I had been in my bed, under the covers, crying, for about an hour and ten minutes, when my father enters my room after knocking very quietly. It's about two A.M. on a Wednesday morning, with the rest of the family asleep and the house silent. He pauses - it feels like for a long time. Then his feet takes quiet steps across the floor. I squirm with a tighter grip on my knees. He sits on my bed.
"Angel," he says. I feel a hand on the back of my head. He's stroking my hair. "I -- I just want to say that I'm really sorry. And that what happened tonight will never happen again. I've always been --" he takes a deep, pained breath "-- a man who can't keep his emotions in check. And after seeing -- after seeing you. Well. Something I'd thought about for a long time just took hold of me."
I could not respond with words. I just cried silently. I had accidentally sent a naked picture of myself to daddy's cell phone instead of my boyfriend's. A couple of hours ago, he had taken me down to the basement, into the laundry room, and made me take off my clothes. He then took off his pants and rubbed himself all over my breasts, my hair, my face, until he came on my shoulder while he held my face against his upper thigh. I had told him no but my dad is very forceful and abusive and he had ruled our house without any regard for our feelings.
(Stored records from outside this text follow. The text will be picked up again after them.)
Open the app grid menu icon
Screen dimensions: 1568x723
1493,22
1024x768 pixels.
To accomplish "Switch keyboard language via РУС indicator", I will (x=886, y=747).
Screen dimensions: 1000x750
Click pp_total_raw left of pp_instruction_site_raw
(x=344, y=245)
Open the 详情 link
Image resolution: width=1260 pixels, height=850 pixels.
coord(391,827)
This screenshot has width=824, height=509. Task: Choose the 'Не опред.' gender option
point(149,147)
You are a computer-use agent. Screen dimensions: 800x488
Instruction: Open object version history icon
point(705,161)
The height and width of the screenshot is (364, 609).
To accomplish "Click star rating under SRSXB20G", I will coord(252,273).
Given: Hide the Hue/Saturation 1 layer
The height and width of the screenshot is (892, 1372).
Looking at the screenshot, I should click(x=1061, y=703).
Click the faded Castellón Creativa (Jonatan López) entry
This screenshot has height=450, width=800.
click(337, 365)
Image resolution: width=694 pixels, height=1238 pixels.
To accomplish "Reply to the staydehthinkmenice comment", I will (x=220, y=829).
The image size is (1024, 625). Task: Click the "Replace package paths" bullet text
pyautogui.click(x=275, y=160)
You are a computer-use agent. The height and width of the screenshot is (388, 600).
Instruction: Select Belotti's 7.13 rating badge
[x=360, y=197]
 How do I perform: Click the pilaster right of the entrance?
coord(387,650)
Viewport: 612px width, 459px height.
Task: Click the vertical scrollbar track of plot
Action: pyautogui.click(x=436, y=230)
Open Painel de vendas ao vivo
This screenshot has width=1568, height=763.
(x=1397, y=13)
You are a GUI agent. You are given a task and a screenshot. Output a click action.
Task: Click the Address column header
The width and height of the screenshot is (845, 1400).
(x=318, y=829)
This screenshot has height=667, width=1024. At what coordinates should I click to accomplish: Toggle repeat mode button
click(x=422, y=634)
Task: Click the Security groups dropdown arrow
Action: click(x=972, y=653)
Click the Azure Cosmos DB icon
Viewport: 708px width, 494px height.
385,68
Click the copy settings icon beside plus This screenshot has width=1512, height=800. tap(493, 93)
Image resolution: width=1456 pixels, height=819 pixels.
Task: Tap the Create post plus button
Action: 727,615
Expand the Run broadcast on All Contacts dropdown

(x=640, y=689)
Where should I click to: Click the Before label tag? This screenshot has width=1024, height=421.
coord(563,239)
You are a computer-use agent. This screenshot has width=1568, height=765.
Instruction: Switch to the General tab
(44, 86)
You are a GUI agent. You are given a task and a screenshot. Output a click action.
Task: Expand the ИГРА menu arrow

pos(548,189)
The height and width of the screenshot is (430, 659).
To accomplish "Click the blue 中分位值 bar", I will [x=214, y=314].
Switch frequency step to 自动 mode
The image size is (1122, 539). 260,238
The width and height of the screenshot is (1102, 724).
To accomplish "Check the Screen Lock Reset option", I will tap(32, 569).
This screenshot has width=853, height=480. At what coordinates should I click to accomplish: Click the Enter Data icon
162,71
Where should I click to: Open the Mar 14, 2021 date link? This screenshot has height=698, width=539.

On my bed, my dad started crying and he kept saying how sorry he was. I sat up slowly and hugged him and told him that I was upset but that I'd forgive him in time.
* * *
Two days later. Friday morning. Everyone had gone to work or school, except for me. I'm at home for spring break from college. I get out of bed, stretch, and take off my silk pajamas. I pull my robe on and I turn to leave the room to head for the shower.
Daddy's standing there. "Ah! You scared me," I say.
"Hi April."
Staring at my hulking father, all 6'4 of him. I can barely say, "I thought you were going to work."
"I'm staying home with you."
"I'm going shopping this morning, daddy." I begin to try to walk past him. He grabs my arm.
"We have to talk about something. Something very serious. Go sit on your bed. Now."
I look up at him, my eyes wild, stunned into a trembling numbness. Not quite controlling my own movements - and me, a 20-year-old college sophomore, a grown adult woman - I step back and half-sit, half-stumble on my bed.
Daddy pauses before he speaks, like he isn't sure where to start. "The other night, April, I told you I was sorry. But I was wrong."
"You said you were sorry and wrong the other night, daddy. Let's just please....drop it."
"No, angel, it's not that. It's that I was wrong to say that I was sorry when that wasn't true."
I look up and my jaw drops. I can't think of anything to say but I feel like something's about to happen. "I'm a sick man," he continues. "But I need a way to reign in my sickness. I need an outlet. And that's gonna have to be you, angel. It's the only way to tame the beast inside me."
My throat catches but I manage to say, "Daddy, what do you mean?"
"I mean that....well...I've been looking at the girls." He means my younger twin sisters, seniors in high school, just turned 18, identically adorable, and identically innocent. They were well on their way to well-adjusted, successful lives; their amazing success in school was leading them to top schools, with scholarships. I adored them; they were so unlike me, lacking my wild and rebellious streak. I broke rules even though dad was abusive and punishing.
"I've been looking at the girls," he continues, "and I can't keep my mind from thinking things I shouldn't think. I thought I could control myself with call girls but it was slipping away, my control, and I was about to....I don't even know what. And then..."
....he takes a couple of steps toward the bed....
"....I get your little message on my cell phone."
"That wasn't meant for you, daddy."
"Don't care. Here's the point. You're already a dirty little thing. They are pure. You're going to protect them."
"H-how?"
"By being Daddy's special little girl."
I scoot up the bed to get physical distance but a quick hand reaches out and grabs a handful of my thick, dark hair and yanks me close to him. I yell and try to push away and then I punch him in his stomach and then, quickly, before I even fully pull my hand back, I feel a sharp, stinging slap on my face. I'm then pulled completely off the bed by my hair, stumbling to the floor.
"You know I won't hesitate to punish disobedience around here, Lisa." I knew. He was not shy about hitting mom in front of us.